▸ **ASSIGNMENT**
Write out the complete data exactly as written.
━━━━━━━━━━
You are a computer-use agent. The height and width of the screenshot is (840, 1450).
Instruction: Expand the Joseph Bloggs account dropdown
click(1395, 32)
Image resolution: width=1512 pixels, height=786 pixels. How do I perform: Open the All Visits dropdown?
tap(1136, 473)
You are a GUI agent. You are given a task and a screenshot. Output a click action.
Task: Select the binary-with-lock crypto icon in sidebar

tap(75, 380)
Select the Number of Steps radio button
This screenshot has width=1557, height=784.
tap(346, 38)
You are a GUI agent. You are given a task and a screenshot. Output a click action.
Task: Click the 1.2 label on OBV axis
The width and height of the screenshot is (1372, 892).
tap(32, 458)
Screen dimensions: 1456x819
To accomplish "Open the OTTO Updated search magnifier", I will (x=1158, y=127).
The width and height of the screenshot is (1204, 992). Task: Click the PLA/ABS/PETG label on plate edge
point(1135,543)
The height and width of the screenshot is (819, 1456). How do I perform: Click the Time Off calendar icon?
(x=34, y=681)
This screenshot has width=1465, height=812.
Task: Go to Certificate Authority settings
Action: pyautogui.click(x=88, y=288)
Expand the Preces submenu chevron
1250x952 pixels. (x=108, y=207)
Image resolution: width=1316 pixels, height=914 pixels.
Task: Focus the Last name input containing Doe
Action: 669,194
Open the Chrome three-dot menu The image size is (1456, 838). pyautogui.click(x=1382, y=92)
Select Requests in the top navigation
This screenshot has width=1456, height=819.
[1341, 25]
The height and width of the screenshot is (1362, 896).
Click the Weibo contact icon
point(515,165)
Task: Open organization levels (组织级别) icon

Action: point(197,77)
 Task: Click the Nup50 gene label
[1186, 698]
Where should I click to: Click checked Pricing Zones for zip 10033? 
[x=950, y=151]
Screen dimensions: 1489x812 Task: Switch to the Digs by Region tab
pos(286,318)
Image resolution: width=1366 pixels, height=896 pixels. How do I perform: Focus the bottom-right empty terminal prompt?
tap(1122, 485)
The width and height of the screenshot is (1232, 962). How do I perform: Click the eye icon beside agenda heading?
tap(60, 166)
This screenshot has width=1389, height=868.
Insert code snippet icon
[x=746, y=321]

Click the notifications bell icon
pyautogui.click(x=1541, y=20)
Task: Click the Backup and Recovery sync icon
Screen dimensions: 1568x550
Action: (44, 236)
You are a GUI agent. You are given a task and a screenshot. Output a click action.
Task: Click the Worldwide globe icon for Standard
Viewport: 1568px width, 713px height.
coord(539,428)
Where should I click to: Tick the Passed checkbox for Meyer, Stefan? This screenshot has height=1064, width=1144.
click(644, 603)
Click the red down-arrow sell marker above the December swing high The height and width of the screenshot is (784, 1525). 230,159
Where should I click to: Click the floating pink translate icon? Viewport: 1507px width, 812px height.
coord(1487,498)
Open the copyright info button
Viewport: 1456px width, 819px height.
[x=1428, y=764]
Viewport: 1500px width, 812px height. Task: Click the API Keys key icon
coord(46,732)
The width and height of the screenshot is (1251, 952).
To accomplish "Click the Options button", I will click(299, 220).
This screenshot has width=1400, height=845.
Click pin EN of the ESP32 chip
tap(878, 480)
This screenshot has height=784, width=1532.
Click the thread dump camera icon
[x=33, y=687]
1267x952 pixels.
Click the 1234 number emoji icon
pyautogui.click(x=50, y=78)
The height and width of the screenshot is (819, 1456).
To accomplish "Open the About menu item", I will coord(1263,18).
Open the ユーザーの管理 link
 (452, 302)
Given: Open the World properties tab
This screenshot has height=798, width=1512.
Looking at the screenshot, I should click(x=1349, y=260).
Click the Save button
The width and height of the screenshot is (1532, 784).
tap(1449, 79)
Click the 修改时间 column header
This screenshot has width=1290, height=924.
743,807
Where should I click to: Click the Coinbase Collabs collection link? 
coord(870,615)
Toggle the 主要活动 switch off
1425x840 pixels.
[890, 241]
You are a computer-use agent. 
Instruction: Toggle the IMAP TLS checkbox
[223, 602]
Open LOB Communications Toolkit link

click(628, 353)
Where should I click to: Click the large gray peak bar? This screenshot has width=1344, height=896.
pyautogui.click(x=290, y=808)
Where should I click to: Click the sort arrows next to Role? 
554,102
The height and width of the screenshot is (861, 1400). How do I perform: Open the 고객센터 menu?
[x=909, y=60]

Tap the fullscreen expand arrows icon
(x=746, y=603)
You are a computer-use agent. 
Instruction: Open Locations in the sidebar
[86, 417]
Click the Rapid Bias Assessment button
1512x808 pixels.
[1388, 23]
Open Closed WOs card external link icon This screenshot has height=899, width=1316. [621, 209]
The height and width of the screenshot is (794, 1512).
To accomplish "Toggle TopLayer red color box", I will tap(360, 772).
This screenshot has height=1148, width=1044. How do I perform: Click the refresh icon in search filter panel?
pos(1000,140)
━━━━━━━━━━
▸ **RESULT OF THIS EXERCISE**
You are a computer-use agent. The height and width of the screenshot is (840, 1450).
Instruction: Expand the Joseph Bloggs account dropdown
click(1395, 32)
Image resolution: width=1512 pixels, height=786 pixels. How do I perform: Open the All Visits dropdown?
tap(1136, 473)
You are a GUI agent. You are given a task and a screenshot. Output a click action.
Task: Select the binary-with-lock crypto icon in sidebar

tap(75, 380)
Select the Number of Steps radio button
This screenshot has width=1557, height=784.
tap(346, 38)
You are a GUI agent. You are given a task and a screenshot. Output a click action.
Task: Click the 1.2 label on OBV axis
The width and height of the screenshot is (1372, 892).
tap(32, 458)
Screen dimensions: 1456x819
To accomplish "Open the OTTO Updated search magnifier", I will (x=1158, y=127).
The width and height of the screenshot is (1204, 992). Task: Click the PLA/ABS/PETG label on plate edge
point(1135,543)
The height and width of the screenshot is (819, 1456). How do I perform: Click the Time Off calendar icon?
(x=34, y=681)
This screenshot has width=1465, height=812.
Task: Go to Certificate Authority settings
Action: pyautogui.click(x=88, y=288)
Expand the Preces submenu chevron
1250x952 pixels. (x=108, y=207)
Image resolution: width=1316 pixels, height=914 pixels.
Task: Focus the Last name input containing Doe
Action: 669,194
Open the Chrome three-dot menu The image size is (1456, 838). pyautogui.click(x=1382, y=92)
Select Requests in the top navigation
This screenshot has width=1456, height=819.
[1341, 25]
The height and width of the screenshot is (1362, 896).
Click the Weibo contact icon
point(515,165)
Task: Open organization levels (组织级别) icon

Action: point(197,77)
 Task: Click the Nup50 gene label
[1186, 698]
Where should I click to: Click checked Pricing Zones for zip 10033? 
[x=950, y=151]
Screen dimensions: 1489x812 Task: Switch to the Digs by Region tab
pos(286,318)
Image resolution: width=1366 pixels, height=896 pixels. How do I perform: Focus the bottom-right empty terminal prompt?
tap(1122, 485)
The width and height of the screenshot is (1232, 962). How do I perform: Click the eye icon beside agenda heading?
tap(60, 166)
This screenshot has width=1389, height=868.
Insert code snippet icon
[x=746, y=321]

Click the notifications bell icon
pyautogui.click(x=1541, y=20)
Task: Click the Backup and Recovery sync icon
Screen dimensions: 1568x550
Action: (44, 236)
You are a GUI agent. You are given a task and a screenshot. Output a click action.
Task: Click the Worldwide globe icon for Standard
Viewport: 1568px width, 713px height.
coord(539,428)
Where should I click to: Tick the Passed checkbox for Meyer, Stefan? This screenshot has height=1064, width=1144.
click(644, 603)
Click the red down-arrow sell marker above the December swing high The height and width of the screenshot is (784, 1525). 230,159
Where should I click to: Click the floating pink translate icon? Viewport: 1507px width, 812px height.
coord(1487,498)
Open the copyright info button
Viewport: 1456px width, 819px height.
[x=1428, y=764]
Viewport: 1500px width, 812px height. Task: Click the API Keys key icon
coord(46,732)
The width and height of the screenshot is (1251, 952).
To accomplish "Click the Options button", I will click(299, 220).
This screenshot has width=1400, height=845.
Click pin EN of the ESP32 chip
tap(878, 480)
This screenshot has height=784, width=1532.
Click the thread dump camera icon
[x=33, y=687]
1267x952 pixels.
Click the 1234 number emoji icon
pyautogui.click(x=50, y=78)
The height and width of the screenshot is (819, 1456).
To accomplish "Open the About menu item", I will coord(1263,18).
Open the ユーザーの管理 link
 (452, 302)
Given: Open the World properties tab
This screenshot has height=798, width=1512.
Looking at the screenshot, I should click(x=1349, y=260).
Click the Save button
The width and height of the screenshot is (1532, 784).
tap(1449, 79)
Click the 修改时间 column header
This screenshot has width=1290, height=924.
743,807
Where should I click to: Click the Coinbase Collabs collection link? 
coord(870,615)
Toggle the 主要活动 switch off
1425x840 pixels.
[890, 241]
You are a computer-use agent. 
Instruction: Toggle the IMAP TLS checkbox
[223, 602]
Open LOB Communications Toolkit link

click(628, 353)
Where should I click to: Click the large gray peak bar? This screenshot has width=1344, height=896.
pyautogui.click(x=290, y=808)
Where should I click to: Click the sort arrows next to Role? 
554,102
The height and width of the screenshot is (861, 1400). How do I perform: Open the 고객센터 menu?
[x=909, y=60]

Tap the fullscreen expand arrows icon
(x=746, y=603)
You are a computer-use agent. 
Instruction: Open Locations in the sidebar
[86, 417]
Click the Rapid Bias Assessment button
1512x808 pixels.
[1388, 23]
Open Closed WOs card external link icon This screenshot has height=899, width=1316. [621, 209]
The height and width of the screenshot is (794, 1512).
To accomplish "Toggle TopLayer red color box", I will tap(360, 772).
This screenshot has height=1148, width=1044. How do I perform: Click the refresh icon in search filter panel?
pos(1000,140)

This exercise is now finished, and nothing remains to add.